Un compuesto de las verduras crucíferas podría mejorar el hígado graso

Un nuevo estudio ha demostrado que el indol, un compuesto natural que se encuentra en verduras crucíferas como el brócoli o la coliflor, podría ayudar a reducir la inflamación del hígado graso no alcohólico.
Escrito por: Natalia Castejón

10/02/2020

Verduras crucíferas podrían mejorar el hígado graso

La microbiota intestinal y ciertos vegetales crucíferos, como el brócoli, la coliflor, el repollo, las coles de Bruselas o el kale, tienen en su composición una sustancia llamada indol (indol-3-carbinol), que es producto del aminoácido triptófano. Un grupo de investigadores del Texas A&M AgriLife Research (EE.UU.) ha encontrado que este compuesto podría ser beneficioso para las personas con esteatosis hepática no alcohólica o hígado graso no alcohólico.

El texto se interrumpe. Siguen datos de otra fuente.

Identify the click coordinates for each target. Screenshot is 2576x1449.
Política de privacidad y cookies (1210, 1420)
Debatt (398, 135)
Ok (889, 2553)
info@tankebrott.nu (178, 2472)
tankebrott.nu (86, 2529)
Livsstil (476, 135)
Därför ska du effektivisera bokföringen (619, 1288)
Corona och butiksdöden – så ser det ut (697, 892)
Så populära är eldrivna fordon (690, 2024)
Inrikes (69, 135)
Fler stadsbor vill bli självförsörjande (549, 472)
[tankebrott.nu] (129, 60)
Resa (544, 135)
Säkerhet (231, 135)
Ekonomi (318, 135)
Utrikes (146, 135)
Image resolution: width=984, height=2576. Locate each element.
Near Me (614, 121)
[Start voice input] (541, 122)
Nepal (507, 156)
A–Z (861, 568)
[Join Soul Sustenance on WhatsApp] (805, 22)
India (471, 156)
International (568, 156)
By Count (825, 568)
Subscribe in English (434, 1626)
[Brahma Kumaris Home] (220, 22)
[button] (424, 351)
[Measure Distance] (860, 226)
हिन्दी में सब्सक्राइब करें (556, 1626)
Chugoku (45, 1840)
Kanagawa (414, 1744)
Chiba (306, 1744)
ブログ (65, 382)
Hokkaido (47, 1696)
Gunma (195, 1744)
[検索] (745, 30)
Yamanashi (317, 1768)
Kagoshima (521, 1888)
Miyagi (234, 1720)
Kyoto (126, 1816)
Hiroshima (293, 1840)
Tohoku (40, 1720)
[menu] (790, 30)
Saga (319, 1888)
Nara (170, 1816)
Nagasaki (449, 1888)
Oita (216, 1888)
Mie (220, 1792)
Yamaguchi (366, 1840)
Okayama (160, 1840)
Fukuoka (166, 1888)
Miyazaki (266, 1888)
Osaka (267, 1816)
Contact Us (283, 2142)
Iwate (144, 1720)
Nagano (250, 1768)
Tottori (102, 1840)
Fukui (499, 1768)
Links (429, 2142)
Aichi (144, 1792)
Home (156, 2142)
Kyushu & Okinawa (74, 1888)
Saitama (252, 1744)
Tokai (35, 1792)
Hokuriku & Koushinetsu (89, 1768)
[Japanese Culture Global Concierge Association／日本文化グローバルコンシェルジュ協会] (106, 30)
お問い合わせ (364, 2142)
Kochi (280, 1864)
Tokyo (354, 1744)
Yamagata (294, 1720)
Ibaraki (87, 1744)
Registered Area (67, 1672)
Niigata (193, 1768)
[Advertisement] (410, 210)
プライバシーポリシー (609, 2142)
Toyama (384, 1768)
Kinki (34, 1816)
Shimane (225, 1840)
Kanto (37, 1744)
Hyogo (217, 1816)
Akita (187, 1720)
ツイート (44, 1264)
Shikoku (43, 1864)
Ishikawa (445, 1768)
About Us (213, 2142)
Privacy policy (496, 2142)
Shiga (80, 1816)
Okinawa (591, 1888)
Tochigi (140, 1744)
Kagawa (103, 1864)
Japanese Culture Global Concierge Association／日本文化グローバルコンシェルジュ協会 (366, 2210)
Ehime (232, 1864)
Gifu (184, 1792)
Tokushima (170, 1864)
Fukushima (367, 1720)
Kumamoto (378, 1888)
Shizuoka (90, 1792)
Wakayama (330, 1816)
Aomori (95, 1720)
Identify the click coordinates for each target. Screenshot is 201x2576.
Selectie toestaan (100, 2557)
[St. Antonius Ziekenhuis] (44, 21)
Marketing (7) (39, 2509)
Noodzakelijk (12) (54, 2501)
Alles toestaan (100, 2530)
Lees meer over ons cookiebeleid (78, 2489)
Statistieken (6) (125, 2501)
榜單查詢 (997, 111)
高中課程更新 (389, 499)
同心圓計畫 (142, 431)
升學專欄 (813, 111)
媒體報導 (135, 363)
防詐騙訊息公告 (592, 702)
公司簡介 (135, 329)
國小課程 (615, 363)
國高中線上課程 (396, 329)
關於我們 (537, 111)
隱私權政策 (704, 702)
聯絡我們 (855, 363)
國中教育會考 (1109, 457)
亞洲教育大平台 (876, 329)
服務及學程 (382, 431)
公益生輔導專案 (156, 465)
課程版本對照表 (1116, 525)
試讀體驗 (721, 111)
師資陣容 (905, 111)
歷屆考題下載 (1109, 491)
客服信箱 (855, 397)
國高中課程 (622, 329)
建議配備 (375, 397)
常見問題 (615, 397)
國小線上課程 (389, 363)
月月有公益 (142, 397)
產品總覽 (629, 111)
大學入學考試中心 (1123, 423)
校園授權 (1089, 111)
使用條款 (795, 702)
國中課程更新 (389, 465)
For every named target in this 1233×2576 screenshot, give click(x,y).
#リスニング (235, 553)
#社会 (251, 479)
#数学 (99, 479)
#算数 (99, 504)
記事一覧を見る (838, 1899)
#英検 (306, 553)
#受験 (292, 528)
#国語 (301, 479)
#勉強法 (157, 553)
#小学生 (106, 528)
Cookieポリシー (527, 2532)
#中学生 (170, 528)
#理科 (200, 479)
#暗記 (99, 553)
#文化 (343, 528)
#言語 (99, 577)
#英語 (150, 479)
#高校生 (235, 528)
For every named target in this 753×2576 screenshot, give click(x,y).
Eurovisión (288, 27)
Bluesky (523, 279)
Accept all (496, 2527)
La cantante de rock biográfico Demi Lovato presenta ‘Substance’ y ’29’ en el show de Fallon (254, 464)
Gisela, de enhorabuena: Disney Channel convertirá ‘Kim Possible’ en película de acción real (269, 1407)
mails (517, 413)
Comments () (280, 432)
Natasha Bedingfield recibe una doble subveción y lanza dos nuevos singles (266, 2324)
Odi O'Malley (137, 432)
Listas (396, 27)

Según explican en su estudio, que se ha publicado en la revista Hepatology, el indol podría ayudar a controlar la inflamación que se produce en el hígado graso no alcohólico. Y es que, según la investigación, esta enfermedad es entre 7 y 10 veces más común en personas con obesidad, pues la ingesta excesiva de grasas saturadas se pueden llegar a acumular alrededor de este órgano, aumentando su inflamación y el riesgo de esteatosis hepática, cirrosis e incluso cáncer de hígado.

A más IMC menos indol en sangre

Los resultados, que se obtuvieron gracias a 137 personas con hígado graso no alcohólico, mostraron que aquellos que tenían un Índice de Masa Corporal (IMC) más elevado u obesidad tenían niveles más bajos de indol en la sangre, además de una mayor acumulación de grasa en el hígado.

Los animales que fueron tratados con indol redujeron sus niveles de inflamación del hígado y la acumulación de grasa en este órgano

También realizaron pruebas con animales, a una parte de ellos se les sometió a una dieta rica en grasas saturadas y a otros se les redujo estos lípidos considerablemente. Para conocer los efectos del indol se les comenzó a tratar con este compuesto y se observó que fue capaz de reducir la acumulación de grasa y los niveles de inflamación del hígado.

Además de estos hallazgos, también se ha encontrado que el indol actúa en las células del intestino, fomentando su envío de señales moleculares dirigidas a reducir la inflamación. Chaodong Wu, autor del estudio, ha explicado que esta investigación se une a otros casos en los que se ha demostrado que la alimentación puede ser eficaz para tratar o prevenir enfermedades, y que podría ser el primer paso para crear nuevas curas y medidas preventivas del hígado graso no alcohólico.